The food standards commission of the United Nations, Codex Alimentarius Commission, has outlined new guidance rulings to improve food safety, covering the leafy salad supply chain as well as melamine and aflatoxin content in food.
New guidelines were outlined during the 33rd session of the Commission, which took place in Geneva, Switzerland and was attended by some 500 delegates from 130 different countries.
The new Codex measures provided specific guidance for leafy green vegetable and salad production, harvesting, packing, processing, storage, distribution, marketing and consumer education to reduce food safety risks.

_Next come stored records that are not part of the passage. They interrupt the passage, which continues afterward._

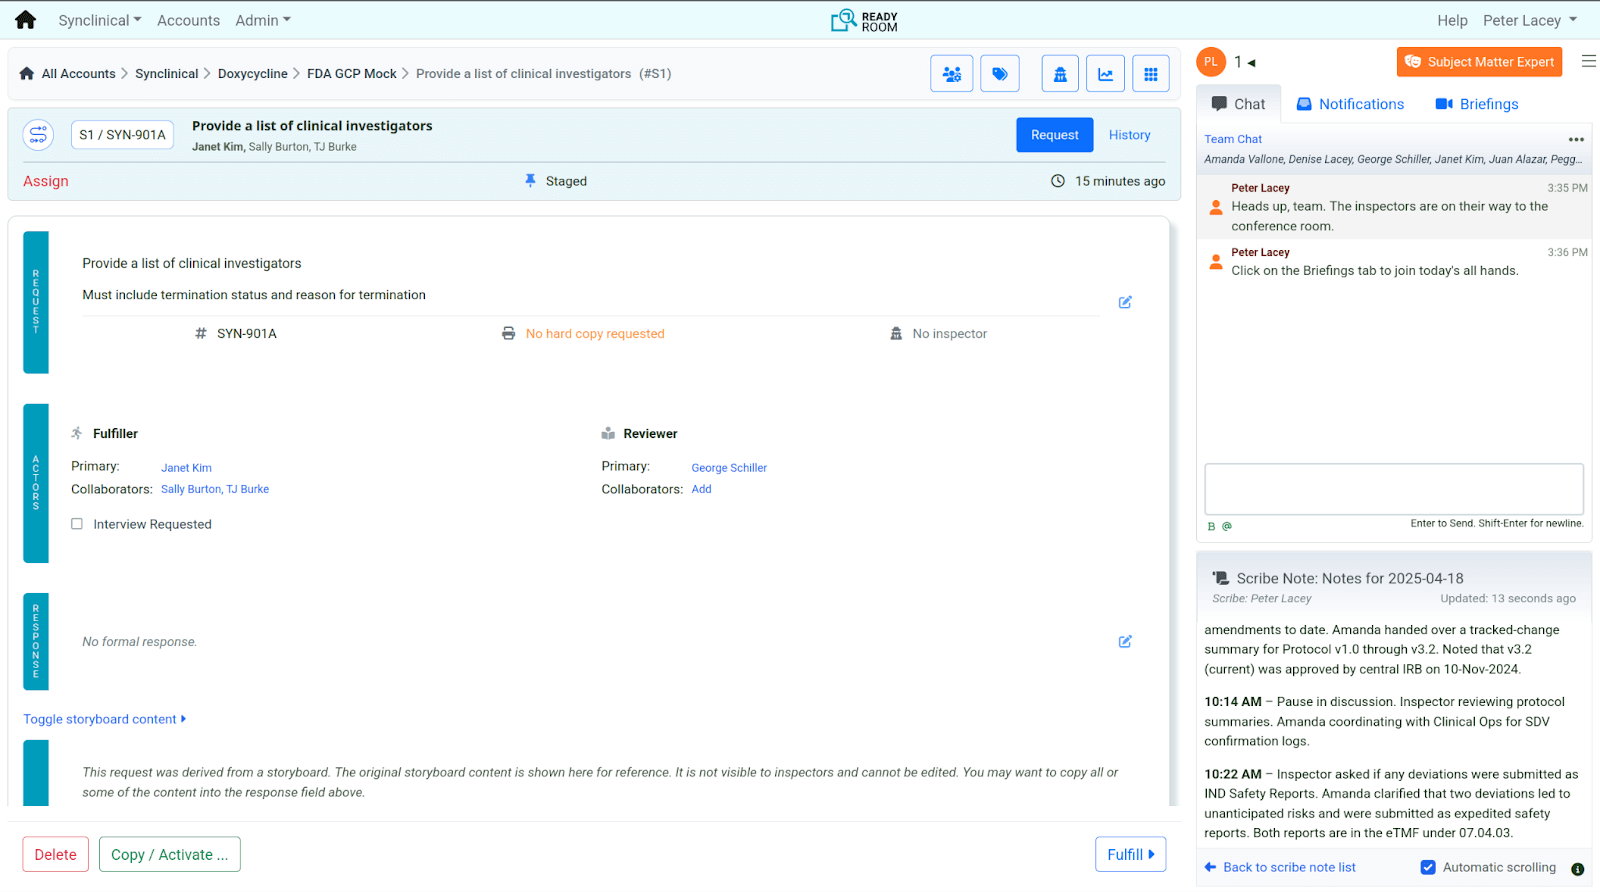
Task: Switch to the Briefings tab
Action: [1476, 104]
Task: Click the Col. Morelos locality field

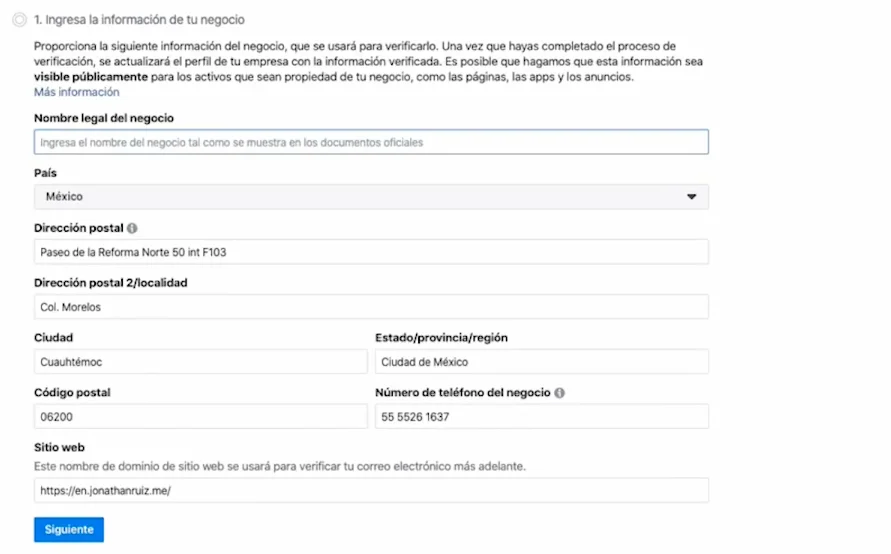Action: pyautogui.click(x=371, y=307)
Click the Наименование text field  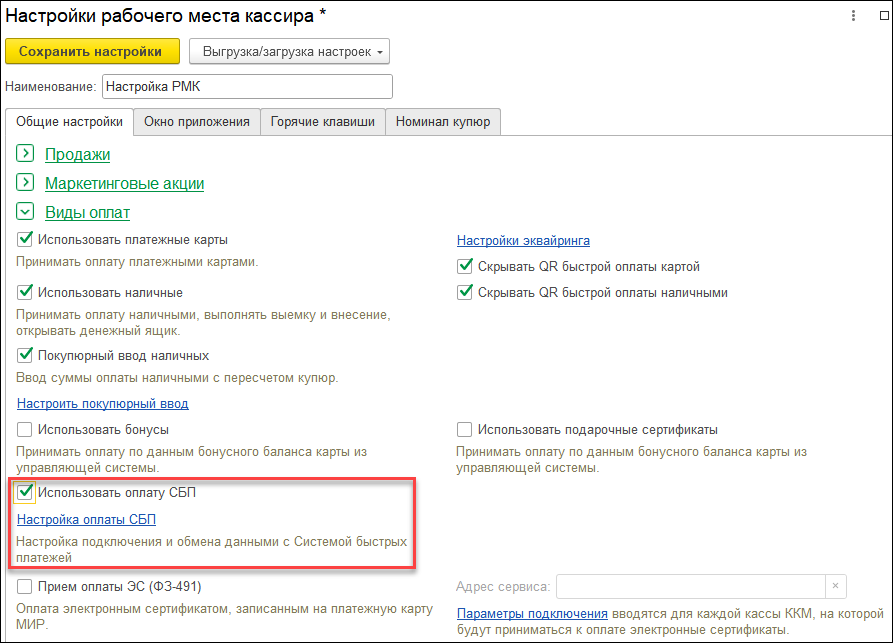coord(247,87)
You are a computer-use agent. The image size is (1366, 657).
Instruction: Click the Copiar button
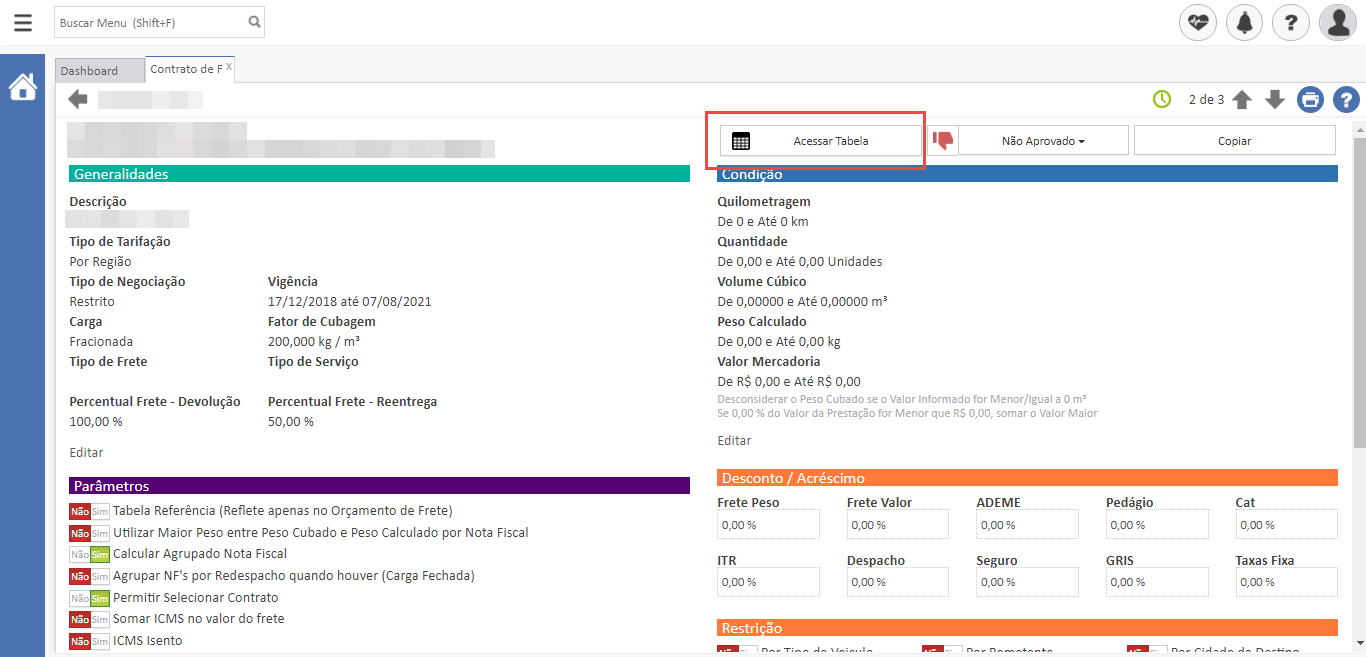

Guidance covered aspects including the control of irrigation water, cooling and storage, and the correct washing of hands by consumers.
"Fresh, leafy vegetables are part of a healthy diet and are grown under diverse conditions and marketed both locally and globally to provide year-round availability to consumers," the WHO said in a statement. "As these products move along the supply chain from the farm to the table, they can be contaminated by pathogens such as salmonella, e. coli and hepatitis A."
Meanwhile, limits on natural melamine occurrence in food were also tightened as part of the new Codex, while a maximum level of 10 micrograms per kg was set for aflatoxins in shelled Brazil nuts and 15 micrograms per kg for those headed for processing.
The 47-year-old Codex Alimentarius Commission is run jointly by the Food and Agriculture Organisation (FAO) and the World Health Organisation (WHO), setting international standards to protect the health of consumers and ensure fair practices in the food trade.
The results of its work form the Codex Alimentarius, a set of international food safety and quality standards that when introduced into national legislation contribute to the safety of food and the international food trade.